Hardware-Accelerated Video Transcoding¶

What exactly is Transcoding?

Before heading directly into recipes we have to talk about Transcoding:

Transcoding is the technique of transforming one media encoding format into another.

This is typically done for compatibility purposes, such as when a media source provides a format that the intended target is not able to process; an in-between adaptation step is required:

Decode media from its originally encoded state into raw, uncompressed information.
Encode the raw data back, using a different codec that is supported by end user.

DeFFcode's FFdecoder API in conjunction with VidGear's WriteGear API creates a high-level High-performance Lossless FFmpeg Transcoding (Decoding & Encoding respectively) Pipeline that is able to exploit almost any FFmpeg parameter for achieving anything imaginable with multimedia video data all while allow us to manipulate the real-time video frames with immense flexibility.

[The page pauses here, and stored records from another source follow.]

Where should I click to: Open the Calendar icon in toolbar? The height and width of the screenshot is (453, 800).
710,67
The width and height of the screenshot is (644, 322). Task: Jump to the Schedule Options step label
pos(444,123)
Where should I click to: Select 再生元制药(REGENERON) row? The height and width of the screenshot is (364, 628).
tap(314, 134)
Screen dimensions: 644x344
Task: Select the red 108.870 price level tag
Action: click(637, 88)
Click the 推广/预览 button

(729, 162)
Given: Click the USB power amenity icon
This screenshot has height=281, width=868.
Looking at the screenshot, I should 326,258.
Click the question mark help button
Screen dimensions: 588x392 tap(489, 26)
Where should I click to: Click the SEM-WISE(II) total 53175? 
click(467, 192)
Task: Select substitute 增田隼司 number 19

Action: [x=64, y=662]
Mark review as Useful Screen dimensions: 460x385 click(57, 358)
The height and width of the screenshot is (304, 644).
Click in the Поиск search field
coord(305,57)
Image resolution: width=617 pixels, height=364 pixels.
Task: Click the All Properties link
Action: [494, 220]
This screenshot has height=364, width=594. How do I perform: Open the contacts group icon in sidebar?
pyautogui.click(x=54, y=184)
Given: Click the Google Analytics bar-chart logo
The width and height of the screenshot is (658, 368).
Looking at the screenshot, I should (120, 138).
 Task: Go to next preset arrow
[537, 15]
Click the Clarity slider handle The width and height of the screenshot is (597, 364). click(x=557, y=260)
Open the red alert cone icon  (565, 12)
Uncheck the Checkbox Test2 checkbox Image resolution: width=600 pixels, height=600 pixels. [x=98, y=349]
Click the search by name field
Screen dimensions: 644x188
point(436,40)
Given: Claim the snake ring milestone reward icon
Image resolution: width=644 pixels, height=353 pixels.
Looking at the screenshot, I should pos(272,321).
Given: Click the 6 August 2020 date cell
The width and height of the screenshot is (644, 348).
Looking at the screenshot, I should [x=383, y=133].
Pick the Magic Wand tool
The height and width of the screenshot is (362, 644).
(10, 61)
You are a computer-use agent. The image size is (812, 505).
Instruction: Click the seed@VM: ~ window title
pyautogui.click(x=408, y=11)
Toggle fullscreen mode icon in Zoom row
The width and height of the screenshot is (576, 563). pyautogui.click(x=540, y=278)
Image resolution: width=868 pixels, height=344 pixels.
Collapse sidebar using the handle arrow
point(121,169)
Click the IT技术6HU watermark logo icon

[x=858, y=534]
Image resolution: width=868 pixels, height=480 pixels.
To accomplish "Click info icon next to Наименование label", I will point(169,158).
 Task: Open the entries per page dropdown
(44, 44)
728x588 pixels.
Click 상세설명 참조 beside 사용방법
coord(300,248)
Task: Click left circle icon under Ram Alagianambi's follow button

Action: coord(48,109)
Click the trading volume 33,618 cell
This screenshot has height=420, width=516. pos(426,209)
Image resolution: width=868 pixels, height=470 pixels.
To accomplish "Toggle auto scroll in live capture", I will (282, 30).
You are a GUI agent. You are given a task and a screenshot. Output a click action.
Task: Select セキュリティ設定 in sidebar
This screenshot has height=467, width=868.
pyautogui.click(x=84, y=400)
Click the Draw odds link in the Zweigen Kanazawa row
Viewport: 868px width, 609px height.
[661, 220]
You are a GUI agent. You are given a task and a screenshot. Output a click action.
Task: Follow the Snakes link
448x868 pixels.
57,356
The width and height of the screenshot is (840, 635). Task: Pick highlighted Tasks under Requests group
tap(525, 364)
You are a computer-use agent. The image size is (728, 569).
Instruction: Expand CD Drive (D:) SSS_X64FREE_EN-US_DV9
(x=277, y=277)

Both these APIs are capable of utilizing the potential of GPU supported fully-accelerated Hardware based video Decoding(FFdecoder API with hardware decoder) and Encoding (WriteGear API with hardware encoder), thus dramatically improving the performance of the end-to-end transcoding.

We'll discuss its Hardware-Accelerated Video Transcoding capabilities using these APIs briefly in the following recipes:

DeFFcode APIs requires FFmpeg executable

DeFFcode APIs MUST requires valid FFmpeg executable for all of its core functionality, and any failure in detection will raise RuntimeError immediately. Follow dedicated FFmpeg Installation doc ➶ for its installation.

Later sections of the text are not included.